Samsung: dlaczego nasz ekran jest "super"
Do sieci trafił film prezentujący różnice między dotykowymi ekranami TFT, AMOLED i Super AMOLED Samsunga. Pierwszy ekran wykonany w technologii Super AMOLED trafił do telefonu Samsung S8500 Wave - czy rzeczywiście jest aż taki "super"?
11.03.2010 | aktual.: 12.03.2010 02:31
O jakości wyświetlanego obrazu decyduje w znacznej mierze ilość (nie do końca przeźroczystych) warstw jakie przebyć musi światło nim dotrze do naszych oczu. W ekranach TFT światło musi przejść przez ciekłe kryształy, następnie przez mniej (ekrany pojemnościowe) lub bardziej (ekrany oporowe) skomplikowane warstwy dotykowe, by w wreszcie po przejściu przez szybkę ochronną dotrzeć do nas.

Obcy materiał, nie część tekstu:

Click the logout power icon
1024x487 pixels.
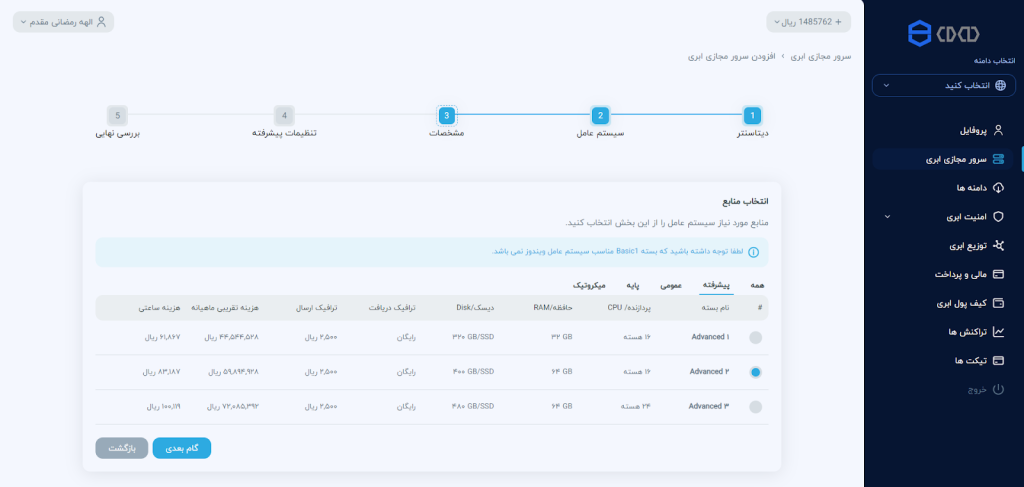997,388
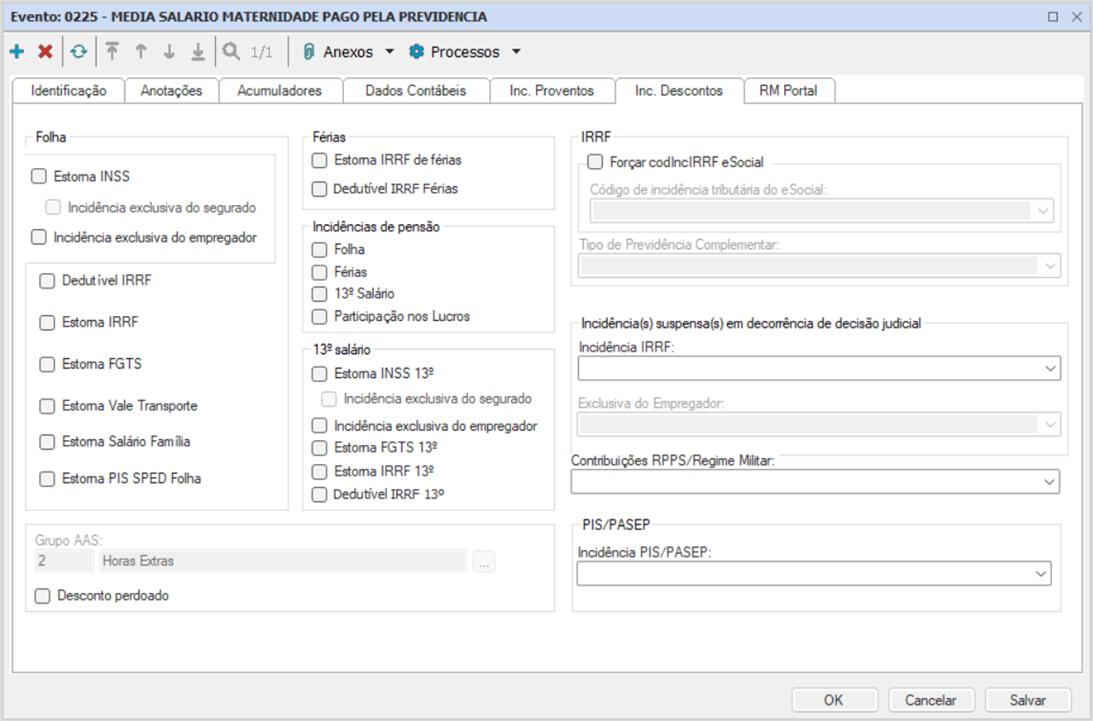1093x721 pixels.
Task: Click the refresh record icon
Action: [x=78, y=52]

W zasłużenie chwalonych ekranach iPhone'ów odeszła przeszkoda w postaci napylanych metalem warstw rezystywnego (oporowego) panelu dotykowego. Dzięki ekranom pojemnościowym uzyskiwany obraz stał się mniej "zamglony" i wreszcie więcej można było zobaczyć na ekranie w ostrym słońcu.
iPhone'y oferują jednak wciąż ekrany TFT LCD, w których już na etapie reprodukowania kolorów mamy straty - intensywność kolorów zależy od stopnia przeźroczystości ciekłych kryształów. Piksele same z siebie nie świecą - jedynie zmieniają kolor światła. Zmienić ma to technologia AMOLED, w której każdy piksel jest miniaturową diodą świecącą własnym światłem.
W 2009 roku najbardziej widowiskowym przykładem ekranu AMOLED był Samsung i8910 Omnia HD, w którym nie zabrakło też (korzystniejszego optycznie) pojemnościowego panelu dotykowego. Niebagatelną zaletą ekranów AMOLED jest możliwość uzyskania perfekcyjnej czerni (bezcenna podczas oglądania filmów) - po prostu "wyłącza" się piksel, podczas gdy w ekranach TFT LCD cały czas pracuje podświetlenie.
Teraz przyszła pora na wycięcie kolejnej warstwy. W ekranach Super AMOLED panel dotykowy wbudowano w świecącą warstwę ekranu. W efekcie ekran składa się teraz z 2 warstw - funkcjonalnej i ochronnej (szybka).